# How to draw a rectangular region with Plots.jl?

For an example in PyPlot:

http://matthiaseisen.com/pp/patterns/p0203/

2 Likes

You could either do a scatter with custom markers (https://juliaplots.github.io/examples/gr/#custom-markers) or more likely you want to use the `:shape` seriestype, where the x/y inputs are the vertices of the polygon you wish to draw. You can draw multiple polygons in the same series by separating them with NaN. It may not run out of the box, but this tutorial was how I created the JuliaPlots logo.

1 Like

From @tbreloff tutorial, the solution is:

``````# define a function that returns a Plots.Shape
rectangle(w, h, x, y) = Shape(x + [0,w,w,0], y + [0,0,h,h])

plot(0:5,0:5)
plot!(rectangle(3,2,0,0), opacity=.5)
`````` 4 Likes

I tried figuring out how `Shape()` works in general, but I couldn’t really figure out the rules for myself. I also searched the docs, but so far I didn’t find anything, that explained in a very general way, how to pass arguments to `Shape()` in a way that makes it do what I want. I could of course reproduce the rectangle, but what if I want to plot a trapezoid or anything? I did have a look at the neat batman-example, but it’s so much and so complicated, I couldn’t find the general rule how to get the x and y argument, that has to be passed to `Shape()`. I also found the `Shape(vertices)` -syntax and thought I could plot something, if I give e.g. four coordinates, but i didn’t find the right way to do so.
Can anybody here explain how I would use `Shape(x,y)` in a general way? Which type of vector do I need to pass? Why does the `rectangle(w,h,x,y)` function above work like it does?
I’m kind of desperate right now, because I really did try to figure it out on my own… Any help is appreciated!
Thanks!

Just after writing here, I finally found out, what was what in general. In case anybody aver wonders this as well, I’ll add a small explanation:

Shape([x-value-corner1, x-value-corner2, x-value-corner3, x-value-corner4, …], [y-value-corner1, y-value-corner2, y-value-corner3, y-value-corner4, …])

So, to get a trapezoid, the code would be something like this:

plot(Shape([25, 425, 425, 25], [-1, -5.24, 5.24, 1]))

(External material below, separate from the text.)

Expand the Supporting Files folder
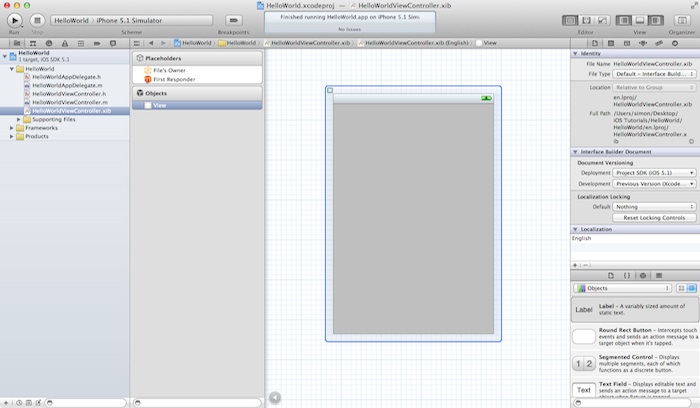 17,119
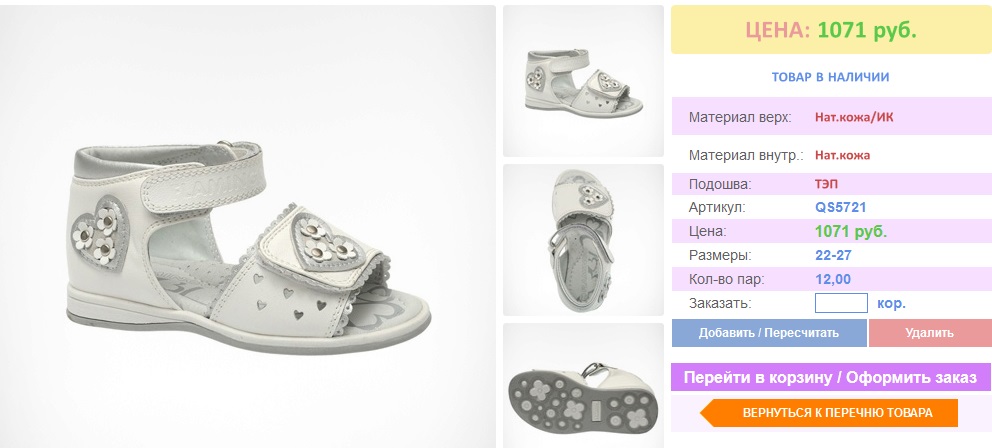Click the Материал внутр.: row label
Screen dimensions: 992x448
point(746,155)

ultimatley giving the four corners of the trapezoid the coordinates

• x= 25, y= -1
• x= 425, y= -5.24,
• x=425, y= 5.24,
• x=25, y=5.24

I hope,this helps anybody stumbling across the same problem 6 Likes

Currently gives me

``````ERROR: MethodError: no method matching +(::Int64, ::Array{Int64,1})
Closest candidates are:
+(::Any, ::Any, ::Any, ::Any...) at operators.jl:502
+(::T<:Union{Int128, Int16, Int32, Int64, Int8, UInt128, UInt16, UInt32, UInt64, UInt8}, ::T<:Union{Int128, Int16, Int32, Int64, Int8, UInt128, UInt16, UInt32, UInt64, UInt8}) where T<:Union{Int128, Int16, Int32, Int64, Int8, UInt128, UInt16, UInt32, UInt64, UInt8} at int.jl:53
+(::Union{Int16, Int32, Int64, Int8}, ::BigInt) at gmp.jl:456
...
Stacktrace:
 rectangle(::Int64, ::Int64, ::Int64, ::Int64) at ./REPL:1
 top-level scope at none:0

``````

In Julia 1.0 you have to put dots in front of the plus signs in `rectangle` (be explicit about the fact that you add a scalar to every component of an array).

3 Likes

Simple

``````# define a function that returns a Plots.Shape
rectangle(w, h, x, y) = Shape(x .+ [0,w,w,0], y .+ [0,0,h,h])

plot(0:5,0:5)
plot!(rectangle(3,2,0,0), opacity=.5)
``````

Only difference is a setting placing the legend in top right.